L’inflation inhabituelle de ces derniers mois grignote le pouvoir d’achat. Aussi, les salariés sont-ils de plus en plus nombreux à jouer la carte de la multi-activité, un plein-temps et un job. Mais, chut !

Novembre 2022. Publication d’une statistique, signée Qualtrics, qui ressemble fort à un pavé dans la mare : « 21 % des actifs en France ont un deuxième emploi ». En outre, 20 % envisagent d’en chercher un, ce qui signifie que plus de quatre actifs sur dix « ont envisagé d’occuper plusieurs emplois pour joindre les deux bouts », peut-on lire dans l’étude de cette société américaine experte en gestion de l’expérience. « Quand on parle de deuxième emploi, immédiatement le monde anglo-saxon vient à l’esprit, remarque Douglas Rosane, directeur du développement de l’expérience collaborateur à Qualtrics France. On en parle aujourd’hui dans l’Hexagone, mais on ne part pas de rien. Dans les années 2010, la version plutôt cool du “slashing” était connue, à hauteur de 10 % des actifs. Avec une bonne dose d’inflation, c’est quatre fois plus. Et on parle là d’un premier emploi à plein temps. Est-ce le signe d’une évolution du modèle français ? ».

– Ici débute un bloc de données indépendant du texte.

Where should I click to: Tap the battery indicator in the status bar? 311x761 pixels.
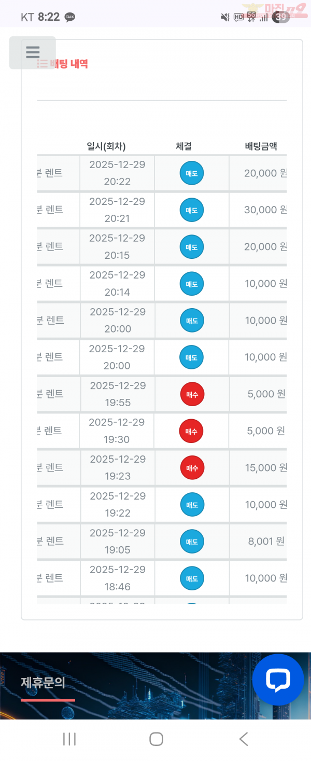click(x=280, y=17)
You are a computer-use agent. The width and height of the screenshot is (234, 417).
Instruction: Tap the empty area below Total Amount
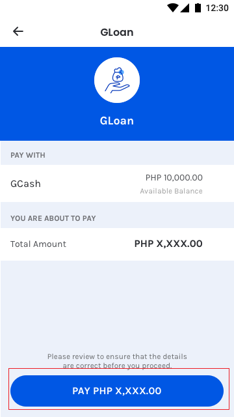117,306
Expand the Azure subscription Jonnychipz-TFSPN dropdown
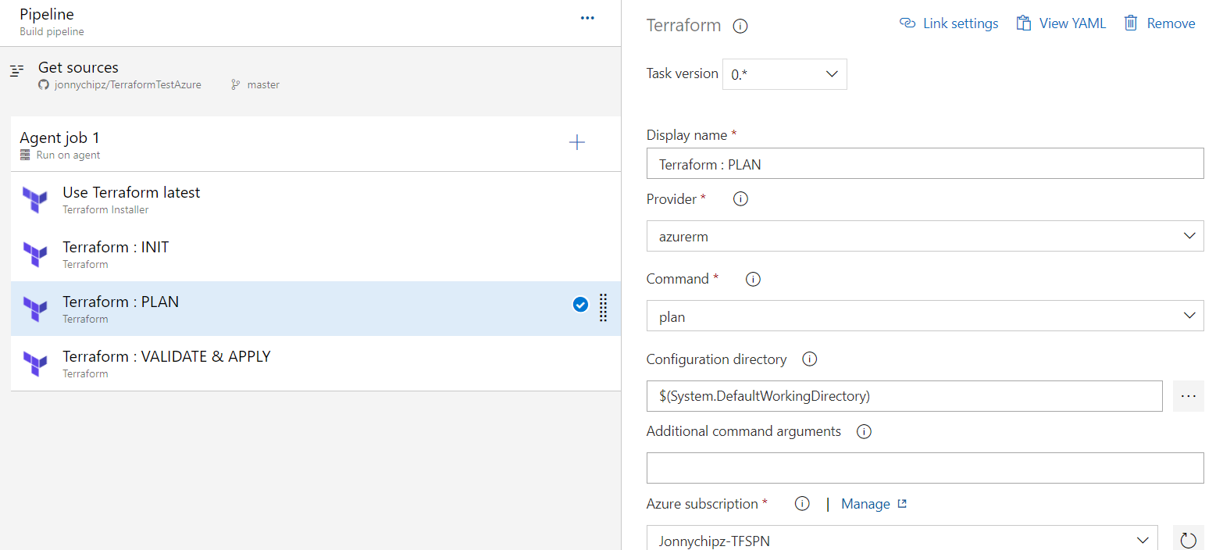The width and height of the screenshot is (1223, 550). (901, 539)
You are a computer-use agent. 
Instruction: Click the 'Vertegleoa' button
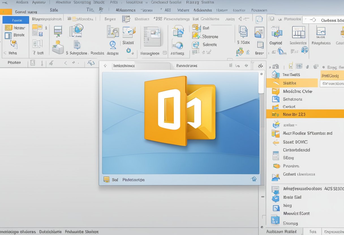150,53
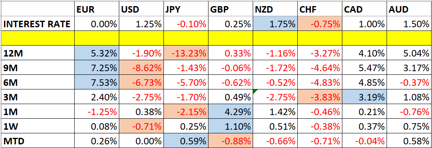Select the CAD 3M cell showing 3.19%

pyautogui.click(x=365, y=97)
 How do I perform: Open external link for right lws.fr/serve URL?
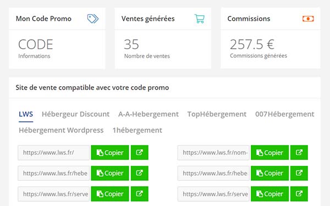coord(299,193)
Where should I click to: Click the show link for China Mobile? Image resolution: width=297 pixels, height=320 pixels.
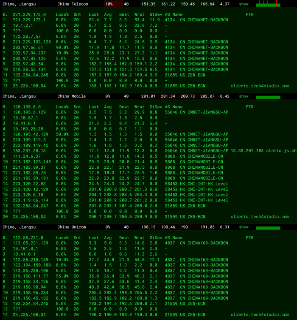244,96
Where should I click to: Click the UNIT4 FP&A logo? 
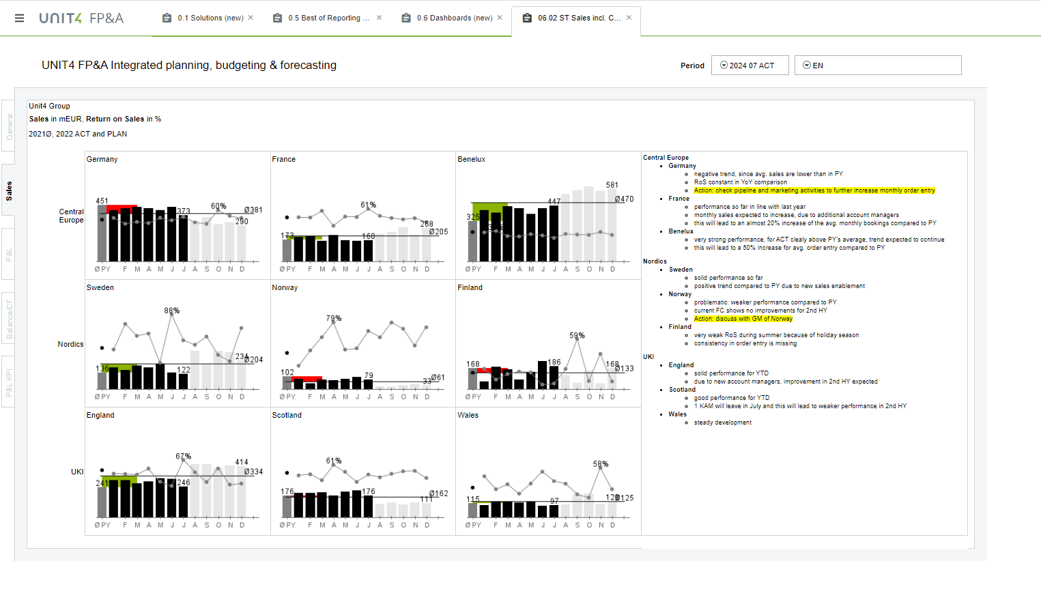81,18
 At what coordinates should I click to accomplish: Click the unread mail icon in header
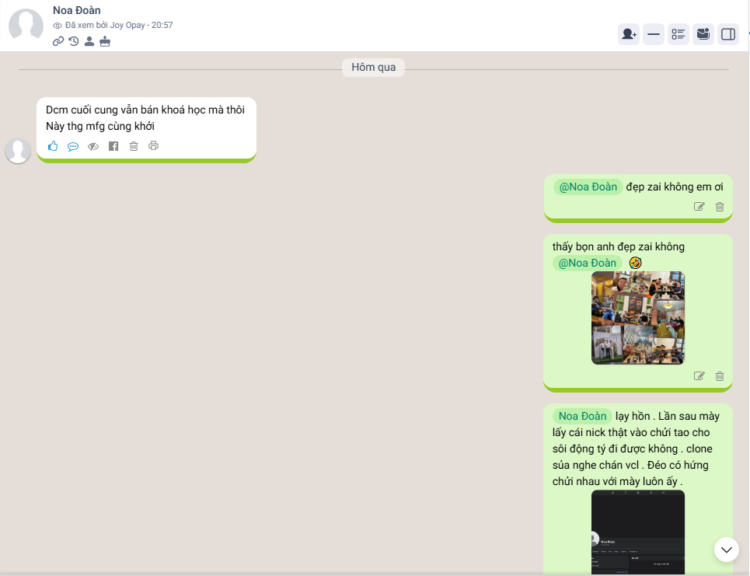(x=703, y=34)
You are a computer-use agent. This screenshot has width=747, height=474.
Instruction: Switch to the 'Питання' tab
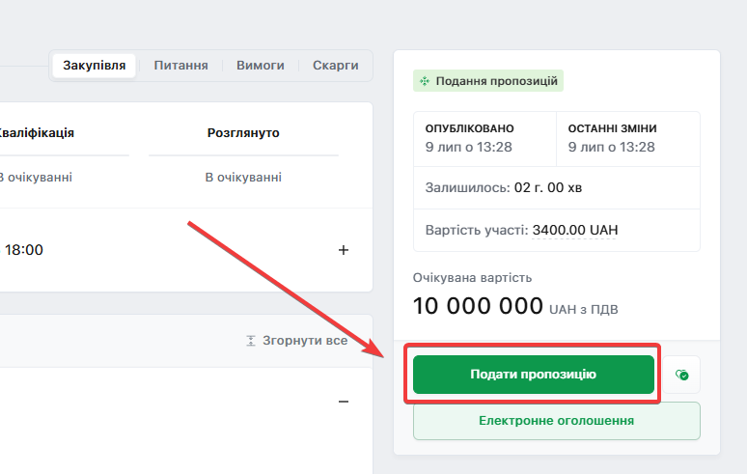pos(180,66)
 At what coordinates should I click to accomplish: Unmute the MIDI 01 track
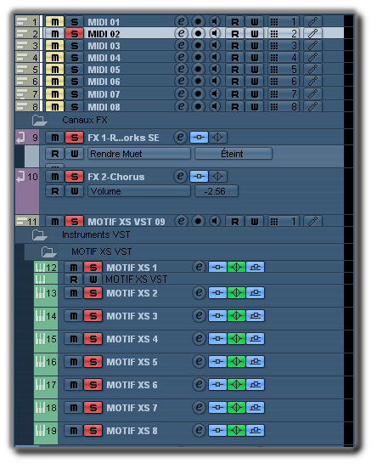pos(54,22)
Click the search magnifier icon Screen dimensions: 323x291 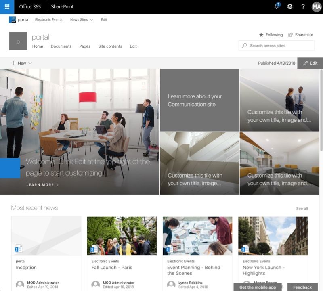click(x=244, y=46)
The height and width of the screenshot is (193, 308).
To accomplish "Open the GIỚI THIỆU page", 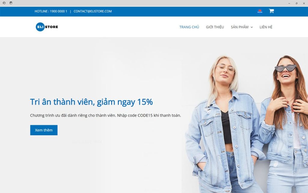I will tap(215, 27).
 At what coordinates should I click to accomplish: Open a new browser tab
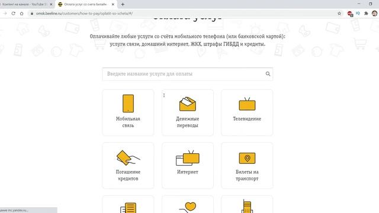pos(123,4)
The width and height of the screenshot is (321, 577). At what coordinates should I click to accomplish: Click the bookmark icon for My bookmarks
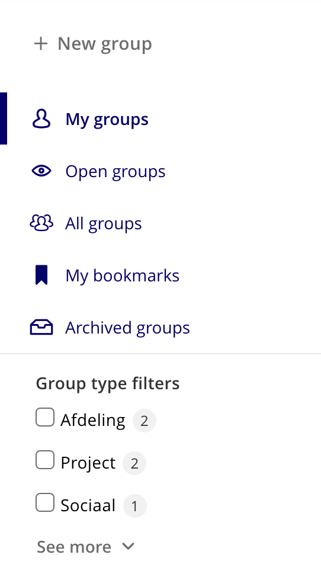coord(41,275)
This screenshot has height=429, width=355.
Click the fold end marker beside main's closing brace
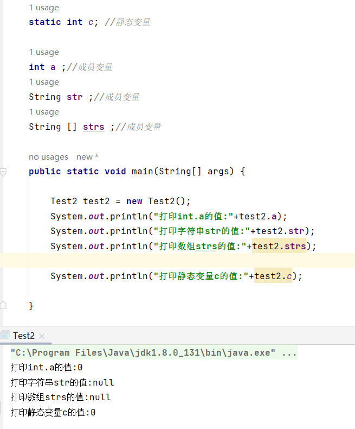coord(3,305)
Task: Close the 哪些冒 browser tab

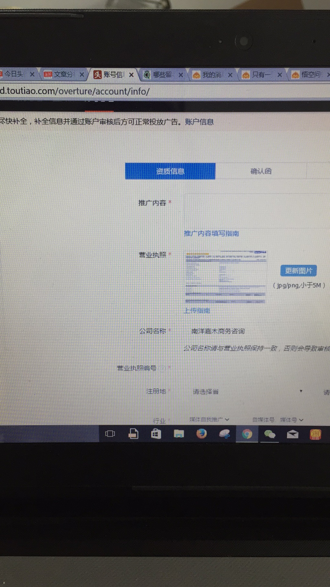Action: (181, 75)
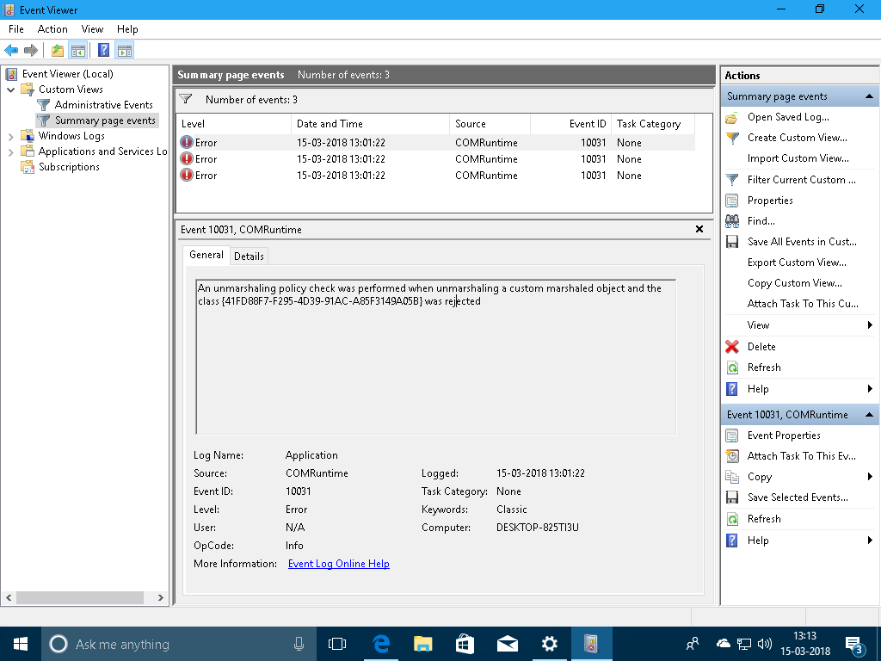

Il est encore trop tôt pour le dire. Début 2023, d’autres études sont venues confirmer la poussée de ce phénomène. Selon la 20e édition de l’étude Workmonitor de Randstad, en France, 15 % des répondants (25 % au niveau mondial) ont décidé de prendre ou de rechercher un deuxième emploi pour mieux faire face à l’augmentation du coût de la vie. Ce chiffre passant à 27 % pour la génération Z (30 % au niveau mondial), contre seulement 8 % pour les baby-boomers (17 % au niveau mondial). « C’est le retour du “travailler plus pour gagner plus” », commente Quentin Guilluy, cofondateur et CEO d’Andjaro, qui a commandité une étude qui abonde dans le même sens.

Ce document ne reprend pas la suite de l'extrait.